* [Problem to work on]:
Please copy, exactly as they appear below, the lines from the one containing "Meble biurowe na wynajem (24, 2035)" through the one containing "Ostrzeżenia w użytkowaniu mebli (28, 2258)".
▬▬▬
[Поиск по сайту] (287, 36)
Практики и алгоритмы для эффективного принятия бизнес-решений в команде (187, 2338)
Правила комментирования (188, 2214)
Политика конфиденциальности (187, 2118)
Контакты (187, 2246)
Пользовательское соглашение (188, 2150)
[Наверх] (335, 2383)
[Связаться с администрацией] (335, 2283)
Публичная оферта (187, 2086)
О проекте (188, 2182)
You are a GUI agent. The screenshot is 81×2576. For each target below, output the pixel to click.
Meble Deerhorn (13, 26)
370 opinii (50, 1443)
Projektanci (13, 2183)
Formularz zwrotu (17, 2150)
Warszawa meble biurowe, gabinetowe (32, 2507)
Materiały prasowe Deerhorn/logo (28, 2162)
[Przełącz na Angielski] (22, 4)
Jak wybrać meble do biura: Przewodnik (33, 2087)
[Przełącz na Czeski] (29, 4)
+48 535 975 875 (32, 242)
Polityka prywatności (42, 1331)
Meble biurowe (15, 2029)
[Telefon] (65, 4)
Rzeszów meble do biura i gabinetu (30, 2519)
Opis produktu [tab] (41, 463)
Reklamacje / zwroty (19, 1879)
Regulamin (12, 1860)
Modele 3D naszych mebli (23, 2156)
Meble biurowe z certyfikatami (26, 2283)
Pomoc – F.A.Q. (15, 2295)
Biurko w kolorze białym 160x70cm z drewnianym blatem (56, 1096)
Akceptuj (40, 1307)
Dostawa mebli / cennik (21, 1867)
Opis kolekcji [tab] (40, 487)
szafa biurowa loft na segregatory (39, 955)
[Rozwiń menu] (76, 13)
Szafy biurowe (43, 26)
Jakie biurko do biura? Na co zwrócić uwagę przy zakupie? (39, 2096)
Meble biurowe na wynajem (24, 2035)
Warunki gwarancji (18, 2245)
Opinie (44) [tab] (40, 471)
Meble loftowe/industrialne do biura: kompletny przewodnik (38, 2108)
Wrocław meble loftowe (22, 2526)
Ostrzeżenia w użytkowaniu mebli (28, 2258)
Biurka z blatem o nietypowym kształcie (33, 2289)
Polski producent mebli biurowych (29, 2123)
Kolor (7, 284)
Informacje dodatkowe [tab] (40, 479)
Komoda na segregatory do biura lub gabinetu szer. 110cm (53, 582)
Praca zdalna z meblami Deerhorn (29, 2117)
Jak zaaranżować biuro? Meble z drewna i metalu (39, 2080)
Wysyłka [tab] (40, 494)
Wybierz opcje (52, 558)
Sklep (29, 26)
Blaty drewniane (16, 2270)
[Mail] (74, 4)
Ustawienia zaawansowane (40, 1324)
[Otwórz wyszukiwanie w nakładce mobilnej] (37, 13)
▬▬▬
* [Response for this exercise]:
Meble biurowe na wynajem (24, 2035)
Warunki gwarancji (18, 2245)
Opinie (44) [tab] (40, 471)
Meble loftowe/industrialne do biura: kompletny przewodnik (38, 2108)
Wrocław meble loftowe (22, 2526)
Ostrzeżenia w użytkowaniu mebli (28, 2258)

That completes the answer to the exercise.